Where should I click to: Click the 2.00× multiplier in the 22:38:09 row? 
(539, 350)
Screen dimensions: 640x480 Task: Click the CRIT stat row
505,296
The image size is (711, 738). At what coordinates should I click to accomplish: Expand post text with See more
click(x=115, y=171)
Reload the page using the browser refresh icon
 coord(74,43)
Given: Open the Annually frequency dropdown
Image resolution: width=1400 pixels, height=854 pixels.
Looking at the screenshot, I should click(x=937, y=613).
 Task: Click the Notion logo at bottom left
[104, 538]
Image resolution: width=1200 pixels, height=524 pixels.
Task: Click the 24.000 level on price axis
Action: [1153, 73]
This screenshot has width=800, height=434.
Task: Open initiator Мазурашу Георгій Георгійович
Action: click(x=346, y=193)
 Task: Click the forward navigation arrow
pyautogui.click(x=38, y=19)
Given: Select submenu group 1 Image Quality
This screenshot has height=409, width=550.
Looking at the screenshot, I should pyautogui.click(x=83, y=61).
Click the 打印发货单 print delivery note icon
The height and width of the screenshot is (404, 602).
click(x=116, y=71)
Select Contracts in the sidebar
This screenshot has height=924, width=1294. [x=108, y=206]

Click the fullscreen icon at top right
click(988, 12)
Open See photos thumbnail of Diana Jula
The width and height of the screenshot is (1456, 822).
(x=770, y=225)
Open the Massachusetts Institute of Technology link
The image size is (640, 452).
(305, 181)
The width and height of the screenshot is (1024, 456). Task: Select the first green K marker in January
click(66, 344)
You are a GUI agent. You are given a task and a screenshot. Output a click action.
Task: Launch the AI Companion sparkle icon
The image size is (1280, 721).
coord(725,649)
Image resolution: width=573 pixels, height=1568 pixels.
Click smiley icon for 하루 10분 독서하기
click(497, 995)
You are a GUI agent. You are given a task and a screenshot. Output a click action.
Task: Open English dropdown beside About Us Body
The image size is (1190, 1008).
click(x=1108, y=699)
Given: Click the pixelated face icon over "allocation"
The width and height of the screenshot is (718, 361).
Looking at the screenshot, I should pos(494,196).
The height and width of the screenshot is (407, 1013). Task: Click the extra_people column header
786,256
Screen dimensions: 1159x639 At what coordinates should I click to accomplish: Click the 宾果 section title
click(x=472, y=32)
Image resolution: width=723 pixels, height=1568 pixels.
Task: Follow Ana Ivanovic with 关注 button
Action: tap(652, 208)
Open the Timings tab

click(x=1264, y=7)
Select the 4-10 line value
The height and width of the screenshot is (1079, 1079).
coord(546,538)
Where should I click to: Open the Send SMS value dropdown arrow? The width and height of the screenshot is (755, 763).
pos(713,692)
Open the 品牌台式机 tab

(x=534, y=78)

━━━━━━━━━━━━━━━━━━━━━━━━━━━━━━

Work to be completed: Every record above must be printed again exactly.

Output:
Where should I click to: Click the 2.00× multiplier in the 22:38:09 row? 
(539, 350)
Screen dimensions: 640x480 Task: Click the CRIT stat row
505,296
The image size is (711, 738). At what coordinates should I click to accomplish: Expand post text with See more
click(x=115, y=171)
Reload the page using the browser refresh icon
 coord(74,43)
Given: Open the Annually frequency dropdown
Image resolution: width=1400 pixels, height=854 pixels.
Looking at the screenshot, I should click(x=937, y=613).
 Task: Click the Notion logo at bottom left
[104, 538]
Image resolution: width=1200 pixels, height=524 pixels.
Task: Click the 24.000 level on price axis
Action: [1153, 73]
This screenshot has width=800, height=434.
Task: Open initiator Мазурашу Георгій Георгійович
Action: click(x=346, y=193)
 Task: Click the forward navigation arrow
pyautogui.click(x=38, y=19)
Given: Select submenu group 1 Image Quality
This screenshot has height=409, width=550.
Looking at the screenshot, I should pyautogui.click(x=83, y=61).
Click the 打印发货单 print delivery note icon
The height and width of the screenshot is (404, 602).
click(x=116, y=71)
Select Contracts in the sidebar
This screenshot has height=924, width=1294. [x=108, y=206]

Click the fullscreen icon at top right
click(988, 12)
Open See photos thumbnail of Diana Jula
The width and height of the screenshot is (1456, 822).
(x=770, y=225)
Open the Massachusetts Institute of Technology link
The image size is (640, 452).
(305, 181)
The width and height of the screenshot is (1024, 456). Task: Select the first green K marker in January
click(66, 344)
You are a GUI agent. You are given a task and a screenshot. Output a click action.
Task: Launch the AI Companion sparkle icon
The image size is (1280, 721).
coord(725,649)
Image resolution: width=573 pixels, height=1568 pixels.
Click smiley icon for 하루 10분 독서하기
click(497, 995)
You are a GUI agent. You are given a task and a screenshot. Output a click action.
Task: Open English dropdown beside About Us Body
The image size is (1190, 1008).
click(x=1108, y=699)
Given: Click the pixelated face icon over "allocation"
The width and height of the screenshot is (718, 361).
Looking at the screenshot, I should pos(494,196).
The height and width of the screenshot is (407, 1013). Task: Click the extra_people column header
786,256
Screen dimensions: 1159x639 At what coordinates should I click to accomplish: Click the 宾果 section title
click(x=472, y=32)
Image resolution: width=723 pixels, height=1568 pixels.
Task: Follow Ana Ivanovic with 关注 button
Action: tap(652, 208)
Open the Timings tab

click(x=1264, y=7)
Select the 4-10 line value
The height and width of the screenshot is (1079, 1079).
coord(546,538)
Where should I click to: Open the Send SMS value dropdown arrow? The width and height of the screenshot is (755, 763).
pos(713,692)
Open the 品牌台式机 tab

(x=534, y=78)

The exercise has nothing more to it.